Raytheon’s Intelligence, Information and Services division developed a completely open framework — which the Air Force calls the Future Operationally Resilient Ground Evolution (FORGE) Mission Data Processing Application Framework (MDPAF) — designed to process Overhead Persistent Infrared (OPIR) satellite data from both the U.S. Air Force’s evolving Space Based Infrared System (SBIRS) constellation and the future Next Gen OPIR constellation, as well as data from other civil and environmental sensors.
The company said it is a significant departure from previous satellite ground control programs, in which companies would develop a system that collects and exploits data from specific types of satellites or sensors. FORGE is designed to collect data from nearly any type of satellite or sensor, and then help operators make sense of that data quickly. Raytheon built the prototype system in less than a year and said it is capable of processing real data today. The company said it will work with the Air Force over the upcoming years to further evolve and prove the framework’s capabilities.

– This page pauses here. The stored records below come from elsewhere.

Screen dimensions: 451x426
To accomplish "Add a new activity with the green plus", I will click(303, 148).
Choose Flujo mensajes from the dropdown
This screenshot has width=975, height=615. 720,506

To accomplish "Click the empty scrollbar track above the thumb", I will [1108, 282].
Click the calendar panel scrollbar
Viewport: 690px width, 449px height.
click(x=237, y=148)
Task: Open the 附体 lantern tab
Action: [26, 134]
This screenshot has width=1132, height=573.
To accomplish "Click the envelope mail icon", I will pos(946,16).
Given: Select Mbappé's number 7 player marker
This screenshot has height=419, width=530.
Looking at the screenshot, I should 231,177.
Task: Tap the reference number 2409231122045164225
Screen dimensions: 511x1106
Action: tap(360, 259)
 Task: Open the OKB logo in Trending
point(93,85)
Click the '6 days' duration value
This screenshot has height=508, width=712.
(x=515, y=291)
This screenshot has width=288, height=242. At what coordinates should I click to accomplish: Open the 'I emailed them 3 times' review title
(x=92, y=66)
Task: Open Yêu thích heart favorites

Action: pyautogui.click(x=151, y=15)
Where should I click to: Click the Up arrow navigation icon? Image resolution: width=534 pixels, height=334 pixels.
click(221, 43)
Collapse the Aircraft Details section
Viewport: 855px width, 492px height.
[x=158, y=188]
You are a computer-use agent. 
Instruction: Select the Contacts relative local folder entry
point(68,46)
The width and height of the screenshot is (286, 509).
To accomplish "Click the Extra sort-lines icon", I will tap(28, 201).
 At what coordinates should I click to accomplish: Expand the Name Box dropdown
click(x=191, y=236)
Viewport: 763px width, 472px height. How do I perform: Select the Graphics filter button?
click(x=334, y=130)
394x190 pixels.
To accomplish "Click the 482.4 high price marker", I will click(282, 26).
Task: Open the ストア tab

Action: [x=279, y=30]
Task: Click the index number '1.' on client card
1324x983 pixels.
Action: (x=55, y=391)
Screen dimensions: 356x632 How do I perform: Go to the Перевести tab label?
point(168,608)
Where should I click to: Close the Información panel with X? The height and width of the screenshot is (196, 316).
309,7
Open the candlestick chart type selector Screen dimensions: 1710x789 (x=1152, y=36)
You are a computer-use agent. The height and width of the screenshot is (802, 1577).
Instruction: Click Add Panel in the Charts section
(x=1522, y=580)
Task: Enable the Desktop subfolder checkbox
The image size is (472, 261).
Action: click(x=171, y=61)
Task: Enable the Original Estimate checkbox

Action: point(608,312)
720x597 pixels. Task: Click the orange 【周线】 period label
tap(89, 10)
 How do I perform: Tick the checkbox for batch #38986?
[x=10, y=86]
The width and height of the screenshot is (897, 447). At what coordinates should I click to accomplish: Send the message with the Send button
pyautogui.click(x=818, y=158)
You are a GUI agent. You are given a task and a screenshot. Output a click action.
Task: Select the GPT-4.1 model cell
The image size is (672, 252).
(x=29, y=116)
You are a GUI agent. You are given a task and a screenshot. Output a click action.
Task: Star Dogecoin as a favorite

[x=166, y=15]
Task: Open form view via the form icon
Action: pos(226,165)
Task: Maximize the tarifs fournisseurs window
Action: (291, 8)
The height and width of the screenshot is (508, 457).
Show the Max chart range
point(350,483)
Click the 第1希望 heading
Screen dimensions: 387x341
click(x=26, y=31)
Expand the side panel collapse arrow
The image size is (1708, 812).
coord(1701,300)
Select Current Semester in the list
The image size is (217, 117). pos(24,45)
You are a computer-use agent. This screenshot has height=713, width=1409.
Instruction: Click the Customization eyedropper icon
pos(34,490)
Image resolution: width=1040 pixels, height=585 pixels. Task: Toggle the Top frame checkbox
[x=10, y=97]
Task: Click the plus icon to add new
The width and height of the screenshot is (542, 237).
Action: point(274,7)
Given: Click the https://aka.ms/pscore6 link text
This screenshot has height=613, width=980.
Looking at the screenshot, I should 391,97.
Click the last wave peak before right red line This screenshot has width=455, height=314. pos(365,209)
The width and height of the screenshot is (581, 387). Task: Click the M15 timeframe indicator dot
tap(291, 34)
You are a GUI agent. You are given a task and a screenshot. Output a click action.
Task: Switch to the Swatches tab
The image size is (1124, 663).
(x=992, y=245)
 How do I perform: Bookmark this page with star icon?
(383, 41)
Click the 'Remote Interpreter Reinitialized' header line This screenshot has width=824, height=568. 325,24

Raytheon IIS President Dave Wajsgras said the Air Force wants to open up the network so it can use as much data from the government’s global satellite network, calling it a “huge transformation” for the service and the government. “Essentially, this is a smartphone model,” he said. “We’ve built an operating system that everyone can build applications for – from Raytheon to the Air Force to universities to small companies. These applications allow the system to process specific types of data.”